Tuesday, December 27, 2016

Waking the Reader Up

"Keeping the Reader Reading," Part 11

John Gardner, the author of GRENDEL, created the perfect analogy of writing in THE ART OF FICTION. He said that the writer creates a dream for the reader, and the writer must do nothing which wakes the reader up. Getting viewpoint right is a major part of keeping the reader within your dream.

Here are some other mistakes which will wake the reader up.

Author intrusion. The author uses language in such a way that the reader is aware of the reading and the author. If writing fiction is like photography, then author intrusion is the finger on the lens, the blurry focus, etc. The problem can be anything from writing that is too flowery or filled with too many obscure words to poor grammar or spelling. It can also be overuse of dialect or words made up for the world you create.

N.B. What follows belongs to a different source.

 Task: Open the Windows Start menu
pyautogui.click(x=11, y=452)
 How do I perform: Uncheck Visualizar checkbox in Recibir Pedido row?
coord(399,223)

Wrong word choices. Pick strong verbs and avoid adverbs. Avoid "felt," "noticed," "seen," "thought," and other words like this. They distance the reader from the reality of the viewpoint character. Watch out for piled-on participial phrases and clauses which slow and break the rhythm of reading.

Repeating the character's name over and over again. Don't feel a need to constantly use the character's name in narrative. "He" or "she," is perfectly adequate except for clarity and the beginning of a scene. Name repetition reminds the reader that he is reading about a character, and it jerks him right out of that viewpoint character's head.

Overuse of characters addressing each other by name in dialogue. Don't constantly use names in dialogue. Listen to conversations and notice when people address each other by name. You won't hear many. Names are most often used at the beginning of a conversation as people greet each other. "Hello, Mary, how are you?" Or they're used to impart important or emotional information. "He's dead, Jim."

A plot that goes nowhere because the character has no goal. This is covered in my article, "How to Use Index Cards to Plot a Novel," so I won't go into it here.

Fight scenes that don't work or are meaningless to the plot. This is covered in my article, "How to Write Fight and Battle Scenes."